> **GIVEN TASK**:
Rewrite the data below as a numbered list, one line per item, and drop any blank lines.

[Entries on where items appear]
((

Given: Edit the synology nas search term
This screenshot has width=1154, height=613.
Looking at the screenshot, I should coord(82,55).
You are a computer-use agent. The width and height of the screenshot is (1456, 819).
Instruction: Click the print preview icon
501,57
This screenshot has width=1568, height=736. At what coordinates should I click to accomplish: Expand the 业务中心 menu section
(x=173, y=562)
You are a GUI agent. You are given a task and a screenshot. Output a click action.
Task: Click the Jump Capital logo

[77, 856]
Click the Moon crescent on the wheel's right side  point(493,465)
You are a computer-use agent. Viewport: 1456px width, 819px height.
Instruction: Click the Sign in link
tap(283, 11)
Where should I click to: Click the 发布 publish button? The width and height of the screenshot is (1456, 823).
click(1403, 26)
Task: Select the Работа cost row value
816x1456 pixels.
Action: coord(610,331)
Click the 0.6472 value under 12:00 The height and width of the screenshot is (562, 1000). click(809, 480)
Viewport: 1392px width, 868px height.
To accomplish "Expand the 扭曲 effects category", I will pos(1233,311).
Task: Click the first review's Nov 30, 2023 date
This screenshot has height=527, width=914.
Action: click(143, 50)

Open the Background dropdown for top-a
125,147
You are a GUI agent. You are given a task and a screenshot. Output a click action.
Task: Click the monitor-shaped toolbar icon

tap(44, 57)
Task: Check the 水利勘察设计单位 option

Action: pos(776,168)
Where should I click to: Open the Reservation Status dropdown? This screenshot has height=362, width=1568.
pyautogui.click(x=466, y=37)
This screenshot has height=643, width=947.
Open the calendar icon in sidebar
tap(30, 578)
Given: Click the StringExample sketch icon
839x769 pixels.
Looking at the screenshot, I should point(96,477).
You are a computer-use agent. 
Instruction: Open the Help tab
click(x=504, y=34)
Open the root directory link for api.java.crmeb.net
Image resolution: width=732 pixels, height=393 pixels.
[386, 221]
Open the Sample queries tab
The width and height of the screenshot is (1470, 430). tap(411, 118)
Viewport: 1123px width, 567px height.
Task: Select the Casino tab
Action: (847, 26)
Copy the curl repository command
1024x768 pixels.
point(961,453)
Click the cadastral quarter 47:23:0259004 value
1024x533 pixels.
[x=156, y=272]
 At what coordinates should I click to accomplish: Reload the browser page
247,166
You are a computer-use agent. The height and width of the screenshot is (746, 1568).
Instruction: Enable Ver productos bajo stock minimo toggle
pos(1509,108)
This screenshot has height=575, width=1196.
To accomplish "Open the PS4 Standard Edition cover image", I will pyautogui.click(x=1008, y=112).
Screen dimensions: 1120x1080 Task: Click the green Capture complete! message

))

> **EXERCISE ANSWER**:
1. Given: Edit the synology nas search term
2. This screenshot has width=1154, height=613.
3. Looking at the screenshot, I should coord(82,55).
4. You are a computer-use agent. The width and height of the screenshot is (1456, 819).
5. Instruction: Click the print preview icon
6. 501,57
7. This screenshot has width=1568, height=736. At what coordinates should I click to accomplish: Expand the 业务中心 menu section
8. (x=173, y=562)
9. You are a GUI agent. You are given a task and a screenshot. Output a click action.
10. Task: Click the Jump Capital logo
11. [77, 856]
12. Click the Moon crescent on the wheel's right side  point(493,465)
13. You are a computer-use agent. Viewport: 1456px width, 819px height.
14. Instruction: Click the Sign in link
15. tap(283, 11)
16. Where should I click to: Click the 发布 publish button? The width and height of the screenshot is (1456, 823).
17. click(1403, 26)
18. Task: Select the Работа cost row value
19. 816x1456 pixels.
20. Action: coord(610,331)
21. Click the 0.6472 value under 12:00 The height and width of the screenshot is (562, 1000). click(809, 480)
22. Viewport: 1392px width, 868px height.
23. To accomplish "Expand the 扭曲 effects category", I will pos(1233,311).
24. Task: Click the first review's Nov 30, 2023 date
25. This screenshot has height=527, width=914.
26. Action: click(143, 50)
27. Open the Background dropdown for top-a
28. 125,147
29. You are a GUI agent. You are given a task and a screenshot. Output a click action.
30. Task: Click the monitor-shaped toolbar icon
31. tap(44, 57)
32. Task: Check the 水利勘察设计单位 option
33. Action: pos(776,168)
34. Where should I click to: Open the Reservation Status dropdown? This screenshot has height=362, width=1568.
35. pyautogui.click(x=466, y=37)
36. This screenshot has height=643, width=947.
37. Open the calendar icon in sidebar
38. tap(30, 578)
39. Given: Click the StringExample sketch icon
40. 839x769 pixels.
41. Looking at the screenshot, I should point(96,477).
42. You are a computer-use agent. 
43. Instruction: Open the Help tab
44. click(x=504, y=34)
45. Open the root directory link for api.java.crmeb.net
46. Image resolution: width=732 pixels, height=393 pixels.
47. [386, 221]
48. Open the Sample queries tab
49. The width and height of the screenshot is (1470, 430). tap(411, 118)
50. Viewport: 1123px width, 567px height.
51. Task: Select the Casino tab
52. Action: (847, 26)
53. Copy the curl repository command
54. 1024x768 pixels.
55. point(961,453)
56. Click the cadastral quarter 47:23:0259004 value
57. 1024x533 pixels.
58. [x=156, y=272]
59.  At what coordinates should I click to accomplish: Reload the browser page
60. 247,166
61. You are a computer-use agent. The height and width of the screenshot is (746, 1568).
62. Instruction: Enable Ver productos bajo stock minimo toggle
63. pos(1509,108)
64. This screenshot has height=575, width=1196.
65. To accomplish "Open the PS4 Standard Edition cover image", I will pyautogui.click(x=1008, y=112).
66. Screen dimensions: 1120x1080 Task: Click the green Capture complete! message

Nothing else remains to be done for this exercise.